The records below are to be transcribed in full, exactly as given.

Pixel coordinate grounding data:

BEGIN

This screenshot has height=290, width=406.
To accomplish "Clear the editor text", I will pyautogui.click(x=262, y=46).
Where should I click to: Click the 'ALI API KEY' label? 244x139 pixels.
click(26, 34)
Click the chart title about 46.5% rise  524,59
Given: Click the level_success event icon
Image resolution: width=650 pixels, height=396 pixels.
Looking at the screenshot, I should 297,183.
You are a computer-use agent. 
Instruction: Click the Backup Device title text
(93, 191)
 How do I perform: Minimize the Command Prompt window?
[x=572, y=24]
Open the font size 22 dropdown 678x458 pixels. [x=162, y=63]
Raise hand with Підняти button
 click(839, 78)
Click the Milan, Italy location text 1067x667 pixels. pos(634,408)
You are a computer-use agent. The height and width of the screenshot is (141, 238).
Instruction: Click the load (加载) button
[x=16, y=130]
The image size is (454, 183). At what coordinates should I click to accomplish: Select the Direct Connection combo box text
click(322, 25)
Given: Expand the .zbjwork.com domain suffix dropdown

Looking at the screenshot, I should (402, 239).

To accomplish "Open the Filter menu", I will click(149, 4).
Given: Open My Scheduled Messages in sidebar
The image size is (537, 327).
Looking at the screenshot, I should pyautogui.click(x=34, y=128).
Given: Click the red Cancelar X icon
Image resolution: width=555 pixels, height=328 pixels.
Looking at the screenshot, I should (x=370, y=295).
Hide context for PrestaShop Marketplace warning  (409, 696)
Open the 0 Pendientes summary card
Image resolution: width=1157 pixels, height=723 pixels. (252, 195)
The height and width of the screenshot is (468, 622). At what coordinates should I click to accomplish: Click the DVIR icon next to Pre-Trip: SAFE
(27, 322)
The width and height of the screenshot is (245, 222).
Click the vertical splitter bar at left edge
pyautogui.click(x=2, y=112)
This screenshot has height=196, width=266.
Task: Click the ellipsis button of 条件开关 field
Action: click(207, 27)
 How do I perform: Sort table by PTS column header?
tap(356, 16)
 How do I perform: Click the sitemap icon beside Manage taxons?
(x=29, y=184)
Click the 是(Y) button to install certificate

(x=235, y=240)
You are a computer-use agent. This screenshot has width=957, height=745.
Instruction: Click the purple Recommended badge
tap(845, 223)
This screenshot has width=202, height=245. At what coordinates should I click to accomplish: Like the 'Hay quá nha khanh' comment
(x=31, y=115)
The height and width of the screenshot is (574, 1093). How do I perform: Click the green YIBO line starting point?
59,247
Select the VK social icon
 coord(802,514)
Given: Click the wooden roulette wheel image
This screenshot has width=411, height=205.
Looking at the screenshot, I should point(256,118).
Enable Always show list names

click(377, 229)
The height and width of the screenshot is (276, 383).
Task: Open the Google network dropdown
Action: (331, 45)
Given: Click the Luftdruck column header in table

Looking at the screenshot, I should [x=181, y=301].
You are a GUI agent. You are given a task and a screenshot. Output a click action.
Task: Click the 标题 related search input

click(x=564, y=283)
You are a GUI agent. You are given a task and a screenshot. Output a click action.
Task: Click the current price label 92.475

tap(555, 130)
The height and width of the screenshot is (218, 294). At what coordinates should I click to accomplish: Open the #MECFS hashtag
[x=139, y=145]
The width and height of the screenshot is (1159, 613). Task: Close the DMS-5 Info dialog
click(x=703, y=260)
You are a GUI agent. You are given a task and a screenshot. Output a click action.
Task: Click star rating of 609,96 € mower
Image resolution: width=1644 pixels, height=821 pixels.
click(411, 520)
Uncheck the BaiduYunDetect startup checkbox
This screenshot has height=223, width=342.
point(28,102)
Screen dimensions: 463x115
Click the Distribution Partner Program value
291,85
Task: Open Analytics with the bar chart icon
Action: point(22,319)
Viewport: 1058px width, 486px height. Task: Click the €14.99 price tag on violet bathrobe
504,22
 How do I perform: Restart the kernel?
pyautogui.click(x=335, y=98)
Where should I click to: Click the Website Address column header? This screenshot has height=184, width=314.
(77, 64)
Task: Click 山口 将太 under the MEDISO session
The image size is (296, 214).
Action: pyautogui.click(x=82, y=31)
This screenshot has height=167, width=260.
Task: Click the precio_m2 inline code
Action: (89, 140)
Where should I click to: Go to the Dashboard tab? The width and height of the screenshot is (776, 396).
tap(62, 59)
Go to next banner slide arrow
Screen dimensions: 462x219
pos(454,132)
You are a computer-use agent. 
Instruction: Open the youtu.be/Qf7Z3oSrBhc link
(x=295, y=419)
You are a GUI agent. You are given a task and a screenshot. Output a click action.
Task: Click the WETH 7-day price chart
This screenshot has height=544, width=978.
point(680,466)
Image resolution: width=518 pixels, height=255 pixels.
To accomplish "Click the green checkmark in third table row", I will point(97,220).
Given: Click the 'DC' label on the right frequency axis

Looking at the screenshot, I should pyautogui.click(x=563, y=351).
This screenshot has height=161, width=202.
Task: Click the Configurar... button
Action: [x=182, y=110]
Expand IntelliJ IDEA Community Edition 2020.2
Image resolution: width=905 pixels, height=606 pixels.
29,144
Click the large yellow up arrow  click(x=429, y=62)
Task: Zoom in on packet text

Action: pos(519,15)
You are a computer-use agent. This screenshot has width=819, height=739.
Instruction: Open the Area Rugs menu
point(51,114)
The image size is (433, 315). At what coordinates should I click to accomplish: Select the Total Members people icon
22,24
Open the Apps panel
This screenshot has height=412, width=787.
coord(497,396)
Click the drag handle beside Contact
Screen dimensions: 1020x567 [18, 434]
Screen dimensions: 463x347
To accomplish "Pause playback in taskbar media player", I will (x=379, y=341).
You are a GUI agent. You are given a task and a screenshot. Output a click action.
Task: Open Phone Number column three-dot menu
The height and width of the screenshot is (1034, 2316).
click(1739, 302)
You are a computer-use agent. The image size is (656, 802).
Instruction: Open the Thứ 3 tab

END

EXERCISE SOLUTION:
This screenshot has height=290, width=406.
To accomplish "Clear the editor text", I will pyautogui.click(x=262, y=46).
Where should I click to: Click the 'ALI API KEY' label? 244x139 pixels.
click(26, 34)
Click the chart title about 46.5% rise  524,59
Given: Click the level_success event icon
Image resolution: width=650 pixels, height=396 pixels.
Looking at the screenshot, I should 297,183.
You are a computer-use agent. 
Instruction: Click the Backup Device title text
(93, 191)
 How do I perform: Minimize the Command Prompt window?
[x=572, y=24]
Open the font size 22 dropdown 678x458 pixels. [x=162, y=63]
Raise hand with Підняти button
 click(839, 78)
Click the Milan, Italy location text 1067x667 pixels. pos(634,408)
You are a computer-use agent. The height and width of the screenshot is (141, 238).
Instruction: Click the load (加载) button
[x=16, y=130]
The image size is (454, 183). At what coordinates should I click to accomplish: Select the Direct Connection combo box text
click(322, 25)
Given: Expand the .zbjwork.com domain suffix dropdown

Looking at the screenshot, I should (402, 239).

To accomplish "Open the Filter menu", I will click(149, 4).
Given: Open My Scheduled Messages in sidebar
The image size is (537, 327).
Looking at the screenshot, I should pyautogui.click(x=34, y=128).
Given: Click the red Cancelar X icon
Image resolution: width=555 pixels, height=328 pixels.
Looking at the screenshot, I should (x=370, y=295).
Hide context for PrestaShop Marketplace warning  (409, 696)
Open the 0 Pendientes summary card
Image resolution: width=1157 pixels, height=723 pixels. (252, 195)
The height and width of the screenshot is (468, 622). At what coordinates should I click to accomplish: Click the DVIR icon next to Pre-Trip: SAFE
(27, 322)
The width and height of the screenshot is (245, 222).
Click the vertical splitter bar at left edge
pyautogui.click(x=2, y=112)
This screenshot has height=196, width=266.
Task: Click the ellipsis button of 条件开关 field
Action: click(207, 27)
 How do I perform: Sort table by PTS column header?
tap(356, 16)
 How do I perform: Click the sitemap icon beside Manage taxons?
(x=29, y=184)
Click the 是(Y) button to install certificate

(x=235, y=240)
You are a computer-use agent. This screenshot has width=957, height=745.
Instruction: Click the purple Recommended badge
tap(845, 223)
This screenshot has width=202, height=245. At what coordinates should I click to accomplish: Like the 'Hay quá nha khanh' comment
(x=31, y=115)
The height and width of the screenshot is (574, 1093). How do I perform: Click the green YIBO line starting point?
59,247
Select the VK social icon
 coord(802,514)
Given: Click the wooden roulette wheel image
This screenshot has width=411, height=205.
Looking at the screenshot, I should point(256,118).
Enable Always show list names

click(377, 229)
The height and width of the screenshot is (276, 383).
Task: Open the Google network dropdown
Action: (331, 45)
Given: Click the Luftdruck column header in table

Looking at the screenshot, I should [x=181, y=301].
You are a GUI agent. You are given a task and a screenshot. Output a click action.
Task: Click the 标题 related search input

click(x=564, y=283)
You are a GUI agent. You are given a task and a screenshot. Output a click action.
Task: Click the current price label 92.475

tap(555, 130)
The height and width of the screenshot is (218, 294). At what coordinates should I click to accomplish: Open the #MECFS hashtag
[x=139, y=145]
The width and height of the screenshot is (1159, 613). Task: Close the DMS-5 Info dialog
click(x=703, y=260)
You are a GUI agent. You are given a task and a screenshot. Output a click action.
Task: Click star rating of 609,96 € mower
Image resolution: width=1644 pixels, height=821 pixels.
click(411, 520)
Uncheck the BaiduYunDetect startup checkbox
This screenshot has height=223, width=342.
point(28,102)
Screen dimensions: 463x115
Click the Distribution Partner Program value
291,85
Task: Open Analytics with the bar chart icon
Action: point(22,319)
Viewport: 1058px width, 486px height. Task: Click the €14.99 price tag on violet bathrobe
504,22
 How do I perform: Restart the kernel?
pyautogui.click(x=335, y=98)
Where should I click to: Click the Website Address column header? This screenshot has height=184, width=314.
(77, 64)
Task: Click 山口 将太 under the MEDISO session
The image size is (296, 214).
Action: pyautogui.click(x=82, y=31)
This screenshot has height=167, width=260.
Task: Click the precio_m2 inline code
Action: (89, 140)
Where should I click to: Go to the Dashboard tab? The width and height of the screenshot is (776, 396).
tap(62, 59)
Go to next banner slide arrow
Screen dimensions: 462x219
pos(454,132)
You are a computer-use agent. 
Instruction: Open the youtu.be/Qf7Z3oSrBhc link
(x=295, y=419)
You are a GUI agent. You are given a task and a screenshot. Output a click action.
Task: Click the WETH 7-day price chart
This screenshot has height=544, width=978.
point(680,466)
Image resolution: width=518 pixels, height=255 pixels.
To accomplish "Click the green checkmark in third table row", I will point(97,220).
Given: Click the 'DC' label on the right frequency axis

Looking at the screenshot, I should pyautogui.click(x=563, y=351).
This screenshot has height=161, width=202.
Task: Click the Configurar... button
Action: [x=182, y=110]
Expand IntelliJ IDEA Community Edition 2020.2
Image resolution: width=905 pixels, height=606 pixels.
29,144
Click the large yellow up arrow  click(x=429, y=62)
Task: Zoom in on packet text

Action: pos(519,15)
You are a computer-use agent. This screenshot has width=819, height=739.
Instruction: Open the Area Rugs menu
point(51,114)
The image size is (433, 315). At what coordinates should I click to accomplish: Select the Total Members people icon
22,24
Open the Apps panel
This screenshot has height=412, width=787.
coord(497,396)
Click the drag handle beside Contact
Screen dimensions: 1020x567 [18, 434]
Screen dimensions: 463x347
To accomplish "Pause playback in taskbar media player", I will (x=379, y=341).
You are a GUI agent. You are given a task and a screenshot. Output a click action.
Task: Open Phone Number column three-dot menu
The height and width of the screenshot is (1034, 2316).
click(1739, 302)
You are a computer-use agent. The image size is (656, 802).
Instruction: Open the Thứ 3 tab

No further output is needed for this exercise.